_Exercise aim_: If a line below contains the string "navigation", copy it out.
########################################
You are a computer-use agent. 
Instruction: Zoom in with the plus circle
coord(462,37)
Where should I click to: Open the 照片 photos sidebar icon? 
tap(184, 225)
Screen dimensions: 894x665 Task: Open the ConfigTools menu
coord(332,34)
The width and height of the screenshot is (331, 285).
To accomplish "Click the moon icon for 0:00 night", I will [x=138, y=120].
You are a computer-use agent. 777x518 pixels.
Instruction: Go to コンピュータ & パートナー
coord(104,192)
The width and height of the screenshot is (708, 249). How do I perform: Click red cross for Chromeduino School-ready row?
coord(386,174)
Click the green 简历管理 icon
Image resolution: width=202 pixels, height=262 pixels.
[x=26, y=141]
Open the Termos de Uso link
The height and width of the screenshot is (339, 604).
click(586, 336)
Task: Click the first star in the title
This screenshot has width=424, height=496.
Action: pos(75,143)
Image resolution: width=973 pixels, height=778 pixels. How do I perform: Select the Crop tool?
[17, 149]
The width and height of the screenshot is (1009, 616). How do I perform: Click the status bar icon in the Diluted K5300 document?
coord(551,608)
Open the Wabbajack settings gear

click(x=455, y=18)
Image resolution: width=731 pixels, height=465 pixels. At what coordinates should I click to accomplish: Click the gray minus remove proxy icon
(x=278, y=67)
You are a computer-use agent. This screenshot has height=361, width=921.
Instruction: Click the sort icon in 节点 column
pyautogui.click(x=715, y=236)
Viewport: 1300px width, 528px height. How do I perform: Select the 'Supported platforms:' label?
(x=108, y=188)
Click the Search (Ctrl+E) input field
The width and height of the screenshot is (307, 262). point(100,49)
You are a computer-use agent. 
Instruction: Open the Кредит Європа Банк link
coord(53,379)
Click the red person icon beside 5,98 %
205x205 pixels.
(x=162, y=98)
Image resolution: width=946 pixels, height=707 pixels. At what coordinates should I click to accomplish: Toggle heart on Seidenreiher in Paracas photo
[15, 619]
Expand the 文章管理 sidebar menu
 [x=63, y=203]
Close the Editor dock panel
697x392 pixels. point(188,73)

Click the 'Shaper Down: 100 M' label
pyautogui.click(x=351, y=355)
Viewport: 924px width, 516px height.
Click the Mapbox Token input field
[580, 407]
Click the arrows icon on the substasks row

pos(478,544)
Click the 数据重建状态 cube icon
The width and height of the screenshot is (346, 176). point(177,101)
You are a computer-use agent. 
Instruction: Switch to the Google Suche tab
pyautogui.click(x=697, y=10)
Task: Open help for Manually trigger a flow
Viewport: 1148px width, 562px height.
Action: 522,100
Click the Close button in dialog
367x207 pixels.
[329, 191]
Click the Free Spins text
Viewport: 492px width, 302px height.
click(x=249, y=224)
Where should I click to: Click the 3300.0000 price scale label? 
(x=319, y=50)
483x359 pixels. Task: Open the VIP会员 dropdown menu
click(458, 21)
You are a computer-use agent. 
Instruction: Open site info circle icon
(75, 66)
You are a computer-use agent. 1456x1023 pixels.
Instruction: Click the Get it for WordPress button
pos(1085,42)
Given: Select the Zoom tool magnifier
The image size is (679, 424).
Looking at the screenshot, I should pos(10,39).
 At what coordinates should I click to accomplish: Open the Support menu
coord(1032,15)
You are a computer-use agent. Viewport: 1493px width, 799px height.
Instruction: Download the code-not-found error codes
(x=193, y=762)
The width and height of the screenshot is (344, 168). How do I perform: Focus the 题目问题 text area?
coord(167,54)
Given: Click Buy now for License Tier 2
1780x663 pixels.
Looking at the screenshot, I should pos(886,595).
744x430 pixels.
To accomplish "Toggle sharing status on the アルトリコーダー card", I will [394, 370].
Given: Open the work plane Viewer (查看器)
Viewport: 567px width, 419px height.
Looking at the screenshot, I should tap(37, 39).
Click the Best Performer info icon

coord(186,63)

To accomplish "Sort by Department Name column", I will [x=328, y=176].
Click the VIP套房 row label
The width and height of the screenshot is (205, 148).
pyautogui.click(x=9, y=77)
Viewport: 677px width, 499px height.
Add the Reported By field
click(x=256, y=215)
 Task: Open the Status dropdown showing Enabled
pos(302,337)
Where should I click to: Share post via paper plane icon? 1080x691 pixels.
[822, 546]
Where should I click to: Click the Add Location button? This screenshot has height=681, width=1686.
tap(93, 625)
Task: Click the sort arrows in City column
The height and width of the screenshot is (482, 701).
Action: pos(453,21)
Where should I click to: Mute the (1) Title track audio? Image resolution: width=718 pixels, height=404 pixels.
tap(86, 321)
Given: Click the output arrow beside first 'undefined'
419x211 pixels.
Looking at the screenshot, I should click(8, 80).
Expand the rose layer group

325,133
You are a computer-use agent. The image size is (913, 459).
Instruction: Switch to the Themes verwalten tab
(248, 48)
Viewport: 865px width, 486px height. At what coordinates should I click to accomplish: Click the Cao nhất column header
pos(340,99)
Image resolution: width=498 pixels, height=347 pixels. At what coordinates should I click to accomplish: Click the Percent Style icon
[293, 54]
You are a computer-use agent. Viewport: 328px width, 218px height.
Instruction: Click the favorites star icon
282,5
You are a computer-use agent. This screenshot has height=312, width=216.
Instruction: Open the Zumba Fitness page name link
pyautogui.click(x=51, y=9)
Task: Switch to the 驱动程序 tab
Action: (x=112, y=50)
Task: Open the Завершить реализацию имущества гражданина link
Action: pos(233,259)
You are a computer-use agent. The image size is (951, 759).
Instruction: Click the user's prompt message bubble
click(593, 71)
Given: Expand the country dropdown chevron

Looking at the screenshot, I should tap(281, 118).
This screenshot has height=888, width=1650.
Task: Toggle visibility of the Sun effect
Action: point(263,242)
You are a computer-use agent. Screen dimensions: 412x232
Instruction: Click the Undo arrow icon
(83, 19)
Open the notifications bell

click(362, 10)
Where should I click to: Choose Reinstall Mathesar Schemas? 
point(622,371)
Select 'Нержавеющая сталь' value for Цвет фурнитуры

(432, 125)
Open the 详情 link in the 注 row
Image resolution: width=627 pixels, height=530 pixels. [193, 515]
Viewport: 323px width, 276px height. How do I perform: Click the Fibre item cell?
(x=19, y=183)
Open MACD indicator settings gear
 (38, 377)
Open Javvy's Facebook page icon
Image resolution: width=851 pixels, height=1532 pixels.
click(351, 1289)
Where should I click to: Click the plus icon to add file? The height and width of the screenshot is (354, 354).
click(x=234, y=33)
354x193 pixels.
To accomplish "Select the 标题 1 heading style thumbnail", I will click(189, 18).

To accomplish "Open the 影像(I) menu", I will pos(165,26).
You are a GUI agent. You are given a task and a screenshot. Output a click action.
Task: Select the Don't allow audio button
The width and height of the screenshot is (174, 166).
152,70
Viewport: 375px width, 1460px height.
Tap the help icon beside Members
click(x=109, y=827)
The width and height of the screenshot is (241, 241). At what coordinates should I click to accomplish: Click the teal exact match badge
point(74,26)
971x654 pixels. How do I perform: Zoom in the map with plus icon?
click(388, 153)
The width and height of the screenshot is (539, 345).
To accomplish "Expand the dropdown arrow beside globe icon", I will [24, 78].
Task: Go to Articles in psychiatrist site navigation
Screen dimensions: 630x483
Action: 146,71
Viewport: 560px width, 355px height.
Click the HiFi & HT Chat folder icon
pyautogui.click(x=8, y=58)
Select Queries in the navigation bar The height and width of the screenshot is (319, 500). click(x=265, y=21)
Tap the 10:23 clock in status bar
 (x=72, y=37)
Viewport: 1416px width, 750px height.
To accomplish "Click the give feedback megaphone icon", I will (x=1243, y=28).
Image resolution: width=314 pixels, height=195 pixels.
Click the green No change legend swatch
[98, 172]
########################################
_Reply_:
Task: Go to Articles in psychiatrist site navigation
Select Queries in the navigation bar The height and width of the screenshot is (319, 500). click(x=265, y=21)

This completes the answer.